I pushed my mind into gear. I’d been tattled on by Roger—that much was clear; he’d told her everything. He’d done it because he’d known I would catch hell for it, though why he wanted me to, I couldn’t yet figure. I honestly hadn’t meant to lie to Matron; I’d written the report in a haze and I barely remembered thinking anything at all as I wrote, except that I wanted Captain Mabry to see his children.
But I’d miscalculated. Matron was furious. The list of things that could put Matron into such a tizzy was easy enough to guess, and I figured I knew the item at the top.
“The doctors,” I said.
“The doctors,” Matron shot back at me, “are responsible for the medical care of these men. Completely responsible. They report directly to Mr. Deighton. If an incorrect diagnosis is made and a man is sent home when he shouldn’t because the night nurse didn’t think a man’s symptoms were important, what do you think the consequences would be?”
“I didn’t—”
“If a man goes home,” Matron continued, “and harms his family or himself, the inquiry will lead directly here. Directly to you and to me.”
At our first meeting she’d told me that she was about to lose her position because she couldn’t keep a girl past three weeks. She was as worried about her own job, then, as I was about mine. The thought surprised me. I had never imagined Matron worried about anything.
I bit my lip, thinking. “All right. It’s just that I spoke to Captain Mabry and I don’t think he’s a danger to himself or others, not really. He has fits of nosebleeds, that’s all. I’m not even certain he’s mad.” Except that he sees things. But then, so do I.
Matron gave me a withering glare. “Mister Mabry, like every other patient in this institution, will say anything he can think of to win your sympathy, and therefore gain himself a better chance of escaping Portis House.”
That utterly stopped me. I stared at her, openmouthed. “Escape?”
“Of course, escape. This is an institution, Nurse Weekes.”
“But the doors aren’t locked. There are no fences. The men can leave whenever they wish.”

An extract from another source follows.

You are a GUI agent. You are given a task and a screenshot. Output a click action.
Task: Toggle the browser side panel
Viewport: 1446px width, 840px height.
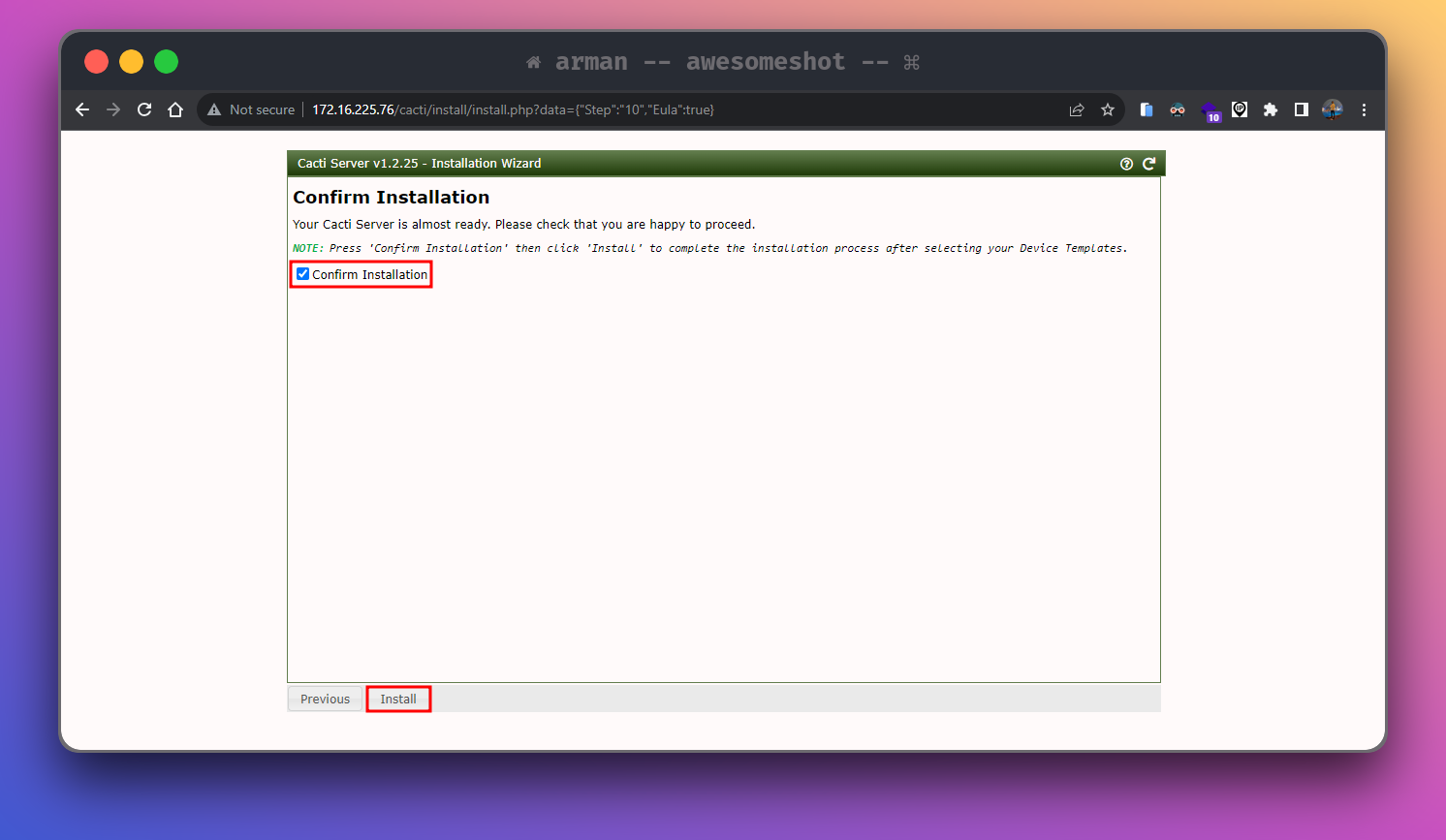pos(1302,109)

“And where would they go? Off over the marshes into the ocean? Or over the bridge to the mainland? We confiscate all of their personal belongings when they come here, including identification papers, money, and clothes. They wear clothing identifying them as patients.” Matron pulled a handkerchief from a pocket in her apron and began vigorously polishing the spectacles dangling on her chest. “There has never yet been an escape from Portis House, but if there were, no man could effect it alone. He would need help.”
I couldn’t calculate it. “You’re saying the patients would use me?”
She shook her head and continued to polish. “Just because a man has lost his sanity does not mean he is incapable of subterfuge. In fact, the insane are quite capable of it. And when they have brooded on something long enough, they have no moral qualms at all.” She dropped the glasses and let them dangle again. “So, yes, Nurse Weekes, I am saying that every man here will lie to you if he can. He will tell you what he thinks you want to hear in order to gain your sympathies. He will tell you he is a victim, that he is unjustly accused, that he is unfairly imprisoned. He will not tell you about the people close to him who are so badly frightened that they wanted him locked away for safety.” She looked me in the eye. “Trust me, Nurse Weekes, there are people right now who are terrified these men will come home.”
She had a way of looking at you that made you think she knew everything. But she couldn’t have known how those words made me shiver. I understood terror of a man coming home in a way I had never spoken of to anyone.
“You hadn’t thought of that, had you?” said Matron.
I shook my head.
“I didn’t think so. You need to think, Nurse Weekes, if you’re going to succeed here. Do you know why Mr. Somersham was vomiting?”
“The drugs,” I said numbly. “They were wearing off.”
“That is, in fact, incorrect. Persistent nausea is part of Mr. Somersham’s particular neurasthenia. For the first three weeks he was here, we had difficulty getting him to take food at all. It usually recurs when he’s had some excitement, such as I understand he had yesterday.”
I sat silent. I had been so sure.
“Mr. Mabry,” said Matron, “is subject not only to nosebleeds and delusions, but to violent fits as well. It took us nearly two weeks, I might add, to dry him out. And Mr. Childress assaulted one of the nurses a few days before you started here.”
“What?” Archie?
“He assaulted Nurse Ravell, your predecessor, during a night shift. She was so frightened she left right away without notice.”
That was why she had departed so quickly that she hadn’t taken all of her belongings. I rubbed a tired hand over my forehead. Everything in the dark of night, when I was alone—everything had seemed so different. In the light of day, I questioned what I had seen, what I had thought. I had a particularly bad episode, Archie had told me.